I'm not sure that the other discussions are productive any more, so I'll fix my 
errors...

On Thu, Jan 7, 2021, at 15:04, Benjamin Kaduk wrote:

> > This isn't an "Updates: X" moment at all in my view.  Extensions to TLS 
> > have added new handshake messages (certificate status for instance) without 
> > updating what it means to implement the core protocol.  It's only an update 
> > in my view if the functions defined in the updated document.
> 
> (incomplete?)

Sorry, ... if the functions in the update alter the operation of the core 
protocol in ways that the core protocol does not anticipate or allow.

For TLS extensions can (and have) changed all sorts of stuff.

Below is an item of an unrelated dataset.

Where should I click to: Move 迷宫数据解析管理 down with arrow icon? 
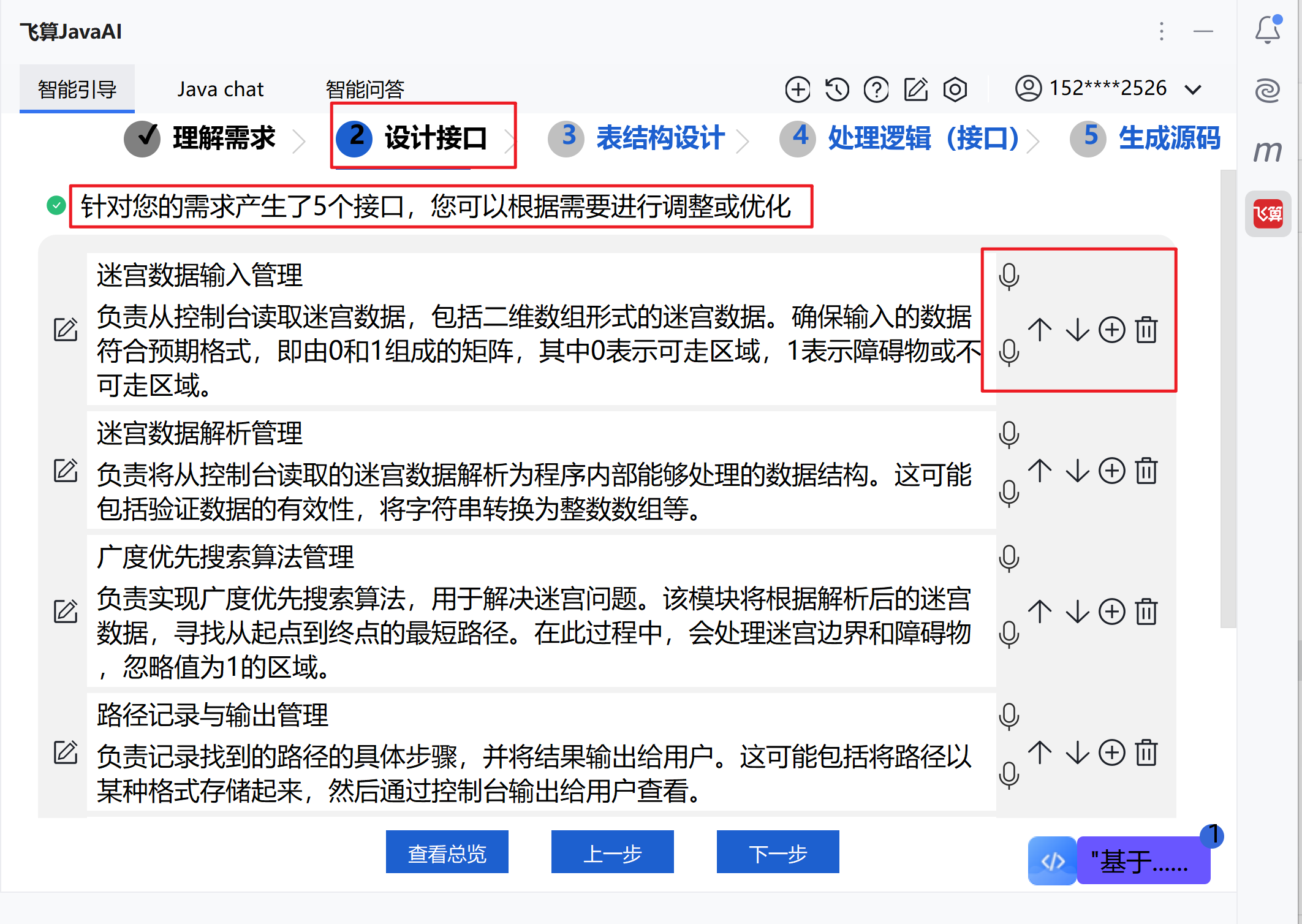pos(1077,471)
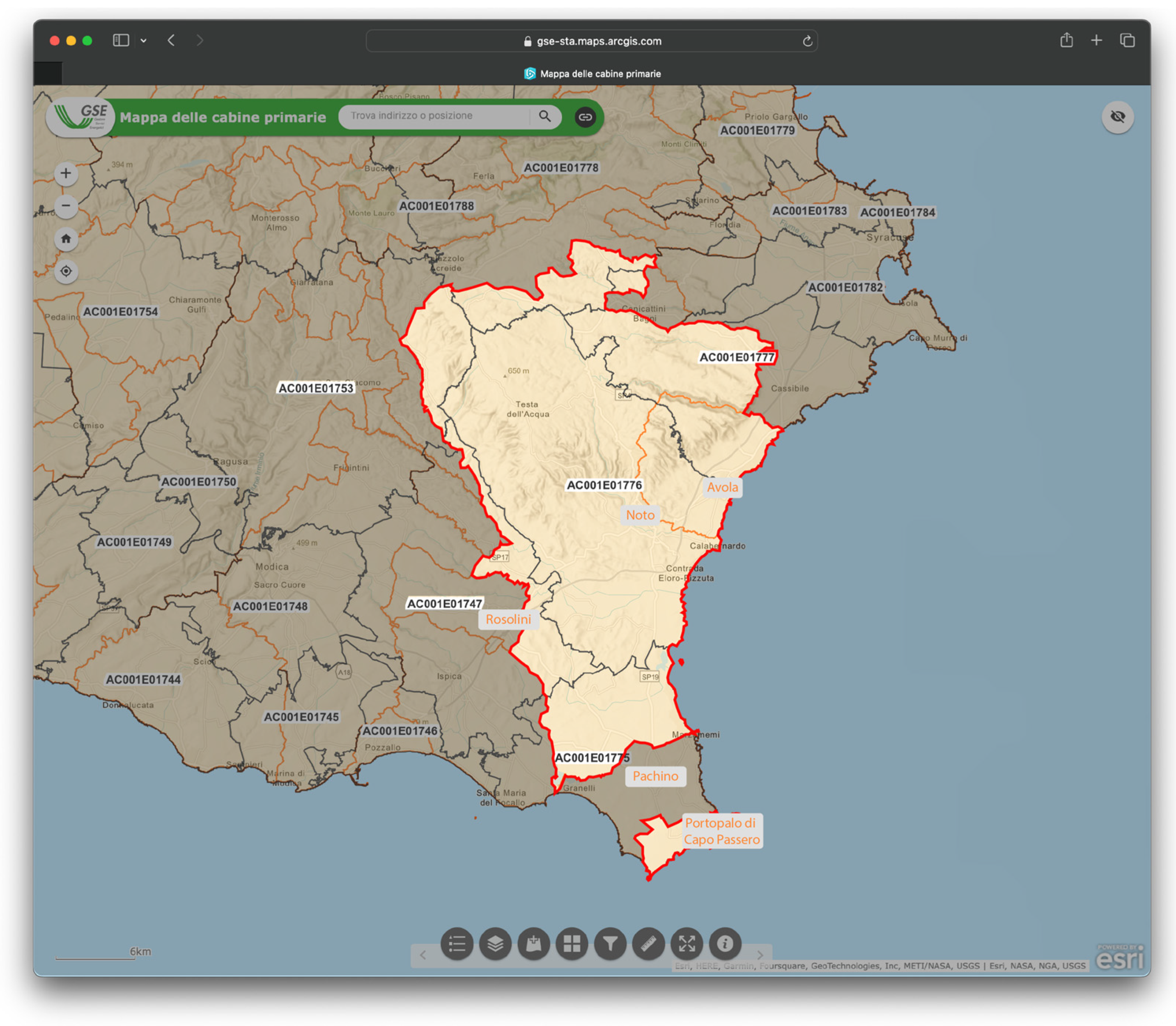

> > I referred to all of the code that involves 0-RTT.
> 
> At what layer?  I honestly do not understand which parts you see as "the
> same behavior".  The application will have some data to send early, sure,
> but at some point your interface has to know if it's running over TCP+TLS
> or over QUIC, and the only differences I see are below that point.  Any
> given TLS handshake is intrinsically destined for QUIC or not-QUIC, so
> you're never in a situation where you would send both extensions at the
> same time.

I was largely referring to the TLS internals that would change if early data 
was conditioned on a second extension.  It's not a big change, but it would 
definitely be a difficult one to get right.  My guess is that 0-RTT accounts 
for about half of the complexity of TLS 1.3 in our stack.  0-RTT in QUIC is 
relatively easy once TLS has it (it only took me a few hours to implement, from 
memory).

> For what little it's worth, the patches to enable building a QUIC stack on
> top of OpenSSL (that have been rejected by upstream at this point in the
> 3.0.0 release cycle and are now maintained by Akamai and used by several
> parties) don't implement support for early data at all, so I don't have any
> direct implementation insight to provide.  OTOH, that suggests that people
> might not be using QUIC 0-RTT with the openssl TLS stack at all.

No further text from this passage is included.